---------- Texto para leitura

Ao
longo da história, a relação entre
o crime e o castigo é ponto de constantes discussões entre expoentes das mais
variadas searas. Na dogmática penal, na filosofia, na política, na sociologia,
enfim, incontáveis são as teses sobre a fundamentação e a necessária ligação
entre ambos os institutos.
Mesmo diante de tantas ideias,
convencionou-se que fica a cargo do Estado, tomando por base a perspectiva
democrática, por força do contrato social e com a óbvia participação popular, o
papel de construir mecanismos que tornem o campo social menos fértil para o
cometimento de infrações, evitando-se, assim, a aplicação das desagradáveis
reprimendas oficiais.
Essa hercúlea tarefa estatal,
grosso modo, pode-se traduzir como consistente na realização de condutas afirmativas
e otimizadoras dos direitos fundamentais, que buscam uma sociedade mais justa,
calcada, por exemplo, nos ideais da Revolução Francesa, ou seja, no respeito às
liberdades, à solidariedade e à igualdade.
É nesse panorama de responsabilidades compartilhadas e de
existência de garantias (limites) na tarefa de buscar essa sociedade
ideal, que surge a discussão acerca do princípio da vulnerabilidade.
A vulnerabilidade, por sua vez, assume nítida função de
garantia no âmbito de reprovabilidade do injusto, devendo interferir na
culpabilidade, além de poder reforçar com senso de justiça as circunstâncias de
graduação da pena do agente.
Sobre isso, importa-nos destacar as lições, que nos guiam
neste ensaio, do mestre argentino Eugênio Raúl Zaffaroni, idealizador da tese
da vulnerabilidade como parte do reconhecimento do Estado de sua mea culpa, das consequências incômodas
de suas deficiências enquanto gestor das expectativas sociais.
Temos inegavelmente a obrigação primária de seguir o Direito
Posto, as regras de comportamento que ajudam a fomentar a paz social, a
estabilidade, a tranquilidade no ambiente em que vivemos, mas mais do que nós,
cidadãos comuns, tem o Estado essa responsabilidade, e quando dela se furta ou se descuida, em
qualquer área (saúde, educação e segurança, por exemplo) produz tensões capazes
de desaguar em infrações penais.

--------------------
---------- Seção de dados

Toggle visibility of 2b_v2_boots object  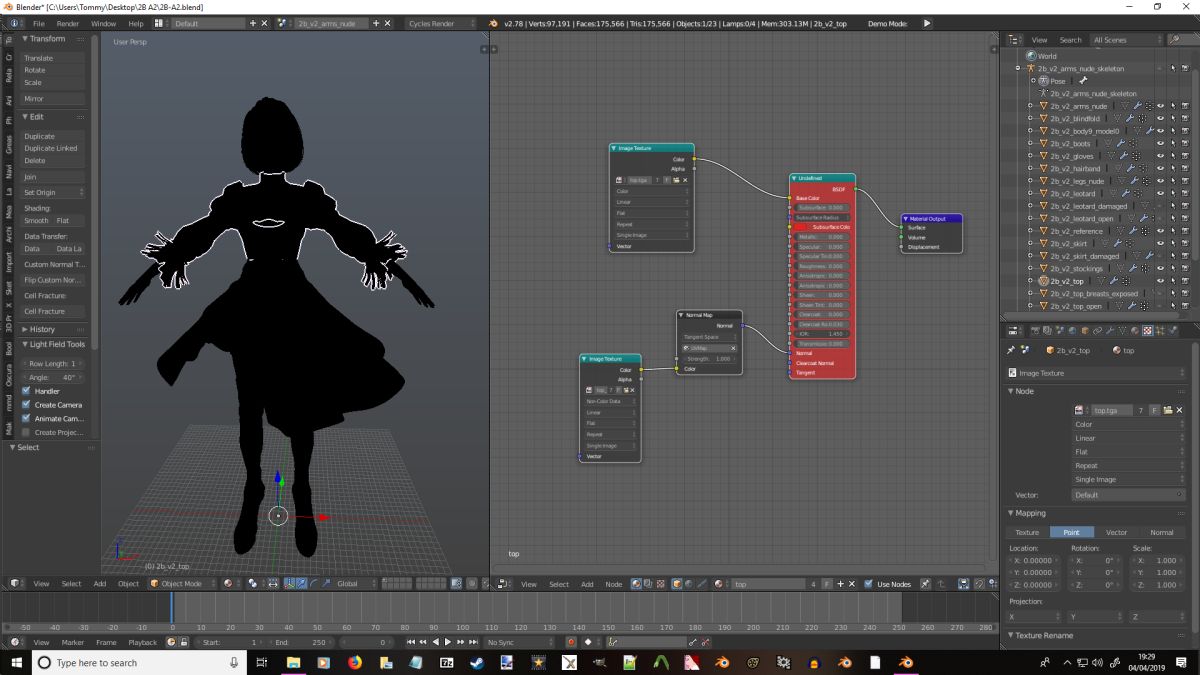pos(1160,143)
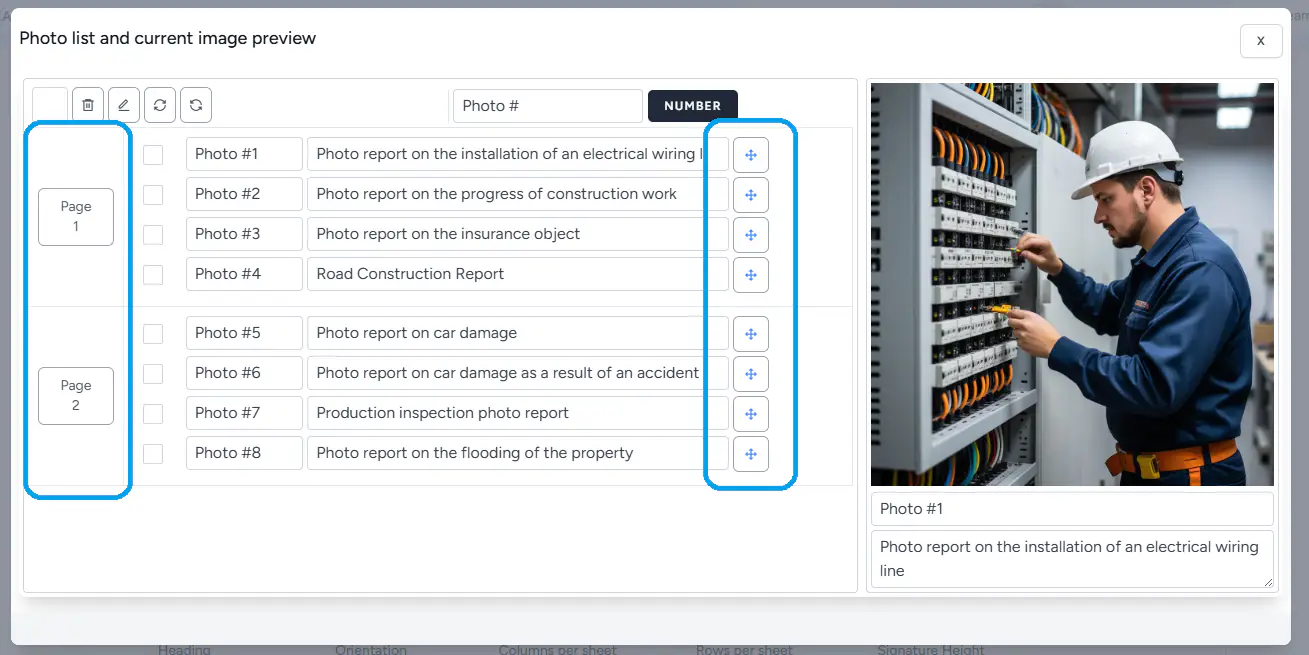Click the electrician preview image
Image resolution: width=1309 pixels, height=655 pixels.
(1072, 284)
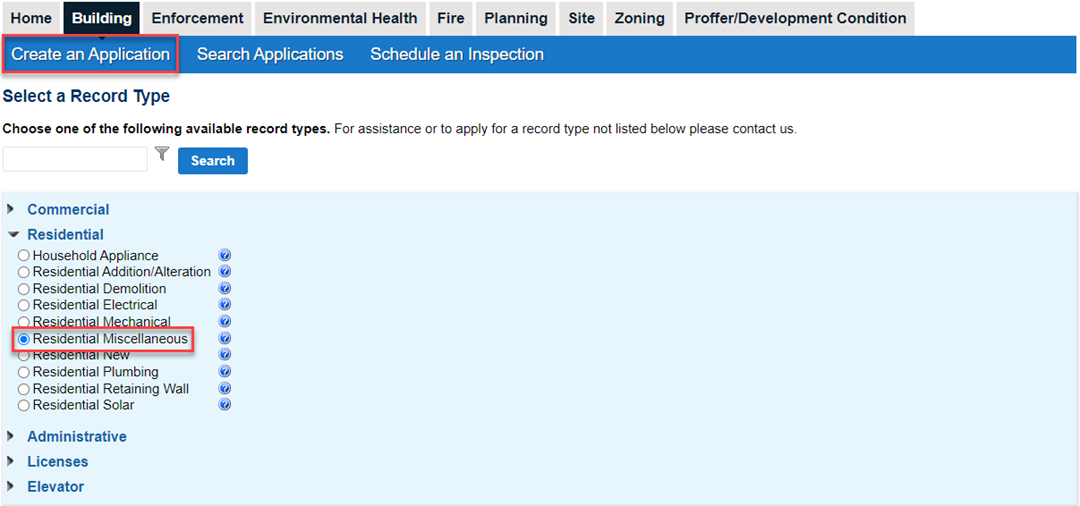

--------------------

Tarefas a realizar:
1. No texto sobre o princípio da vulnerabilidade, a quem se atribui a idealização da tese da vulnerabilidade?
2. Por favor, dê sequência ao texto sobre o princípio da vulnerabilidade, começando logo após a sua última frase.
Os dados provêm de uma fonte diferente da do texto.

Resultados por tarefa:
1. Ao mestre argentino Eugênio Raúl Zaffaroni.

2.
Dessa forma, a ausência (ou deficiência estrutural) do poder
público (nos três níveis), muito comum no Brasil, diga-se de passagem, acaba
fazendo surgir bolsões de vulnerabilidade, repleto de cidadãos inconformados,
incomodados ou no mínimo desconfortáveis com a (falta de) atenção dispensada
aos seus problemas mais elementares pelas autoridades constituídas.
Não esqueçamos que, evidentemente, o problema
tende a se agravar quando nos deparamos com o modelo moderno de sociedade fomentado
pelas grandes mídias (a próposito, veículos imprescindível para as
multinacionais adoradoras do consumismo), em que se apresentam produtos que
resolvem quase tudo na vida das pessoas, mas que na verdade, não acrescentam
absolutamente nada.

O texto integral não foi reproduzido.